What you have to do ▸ Go through the listing and copy each line with the string "agent".

Given data ▸
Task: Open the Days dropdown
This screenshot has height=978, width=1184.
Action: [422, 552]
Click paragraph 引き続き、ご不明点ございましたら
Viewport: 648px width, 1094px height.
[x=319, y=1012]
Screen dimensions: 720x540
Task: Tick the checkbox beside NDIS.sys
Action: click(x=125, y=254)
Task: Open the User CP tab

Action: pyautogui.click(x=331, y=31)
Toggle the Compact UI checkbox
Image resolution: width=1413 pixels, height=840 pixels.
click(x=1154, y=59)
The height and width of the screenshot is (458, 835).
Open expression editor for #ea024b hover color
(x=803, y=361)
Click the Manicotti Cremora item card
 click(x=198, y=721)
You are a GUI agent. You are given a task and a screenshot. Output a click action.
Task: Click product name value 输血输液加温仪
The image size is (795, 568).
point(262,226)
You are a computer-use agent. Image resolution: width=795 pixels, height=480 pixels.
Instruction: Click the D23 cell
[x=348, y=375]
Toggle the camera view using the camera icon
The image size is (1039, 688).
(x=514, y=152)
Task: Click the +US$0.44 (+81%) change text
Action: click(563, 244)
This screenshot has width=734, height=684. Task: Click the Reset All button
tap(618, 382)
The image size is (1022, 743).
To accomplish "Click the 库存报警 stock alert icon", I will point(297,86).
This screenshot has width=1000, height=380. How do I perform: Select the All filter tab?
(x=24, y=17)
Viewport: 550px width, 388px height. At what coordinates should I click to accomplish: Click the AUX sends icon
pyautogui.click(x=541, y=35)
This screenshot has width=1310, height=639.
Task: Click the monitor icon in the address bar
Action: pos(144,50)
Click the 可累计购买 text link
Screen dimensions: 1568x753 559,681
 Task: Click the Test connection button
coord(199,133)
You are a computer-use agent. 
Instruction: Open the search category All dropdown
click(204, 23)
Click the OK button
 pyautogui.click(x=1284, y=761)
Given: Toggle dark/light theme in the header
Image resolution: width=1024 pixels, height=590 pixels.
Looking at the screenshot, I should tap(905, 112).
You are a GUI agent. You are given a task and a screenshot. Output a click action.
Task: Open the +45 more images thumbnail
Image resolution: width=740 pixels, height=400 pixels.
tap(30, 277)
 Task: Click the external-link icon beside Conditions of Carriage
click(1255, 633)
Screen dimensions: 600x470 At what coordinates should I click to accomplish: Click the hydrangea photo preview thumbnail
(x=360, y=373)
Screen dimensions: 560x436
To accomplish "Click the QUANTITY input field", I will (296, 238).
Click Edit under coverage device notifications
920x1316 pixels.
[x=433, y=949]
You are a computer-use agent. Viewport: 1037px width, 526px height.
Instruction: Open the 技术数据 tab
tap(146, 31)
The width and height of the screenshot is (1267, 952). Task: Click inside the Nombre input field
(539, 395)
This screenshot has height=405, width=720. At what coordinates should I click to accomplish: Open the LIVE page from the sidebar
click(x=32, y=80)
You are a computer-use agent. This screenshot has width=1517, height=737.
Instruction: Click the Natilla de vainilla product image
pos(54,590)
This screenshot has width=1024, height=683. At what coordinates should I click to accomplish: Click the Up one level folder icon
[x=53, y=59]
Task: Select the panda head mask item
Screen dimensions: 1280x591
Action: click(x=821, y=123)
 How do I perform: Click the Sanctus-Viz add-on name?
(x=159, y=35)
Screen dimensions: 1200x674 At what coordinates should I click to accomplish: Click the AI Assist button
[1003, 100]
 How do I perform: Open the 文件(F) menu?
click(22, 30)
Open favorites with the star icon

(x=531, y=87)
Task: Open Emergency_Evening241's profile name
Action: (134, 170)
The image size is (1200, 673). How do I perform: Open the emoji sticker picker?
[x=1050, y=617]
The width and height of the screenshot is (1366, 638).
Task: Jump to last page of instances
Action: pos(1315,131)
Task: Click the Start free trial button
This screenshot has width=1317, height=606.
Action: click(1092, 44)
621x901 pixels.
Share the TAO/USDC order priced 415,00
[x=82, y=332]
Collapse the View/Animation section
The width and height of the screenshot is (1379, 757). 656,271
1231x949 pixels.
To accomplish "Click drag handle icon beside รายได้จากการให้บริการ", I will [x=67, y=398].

Written reply ▸
You are a GUI agent. You are given a task and a screenshot. Output a click action.
You are a computer-use agent. Image resolution: width=795 pixels, height=480 pixels.
You are a computer-use agent. 
You are a GUI agent. You are given a task and a screenshot. Output a click action.
You are a computer-use agent. Viewport: 1037px width, 526px height.
You are a computer-use agent. This screenshot has width=1517, height=737.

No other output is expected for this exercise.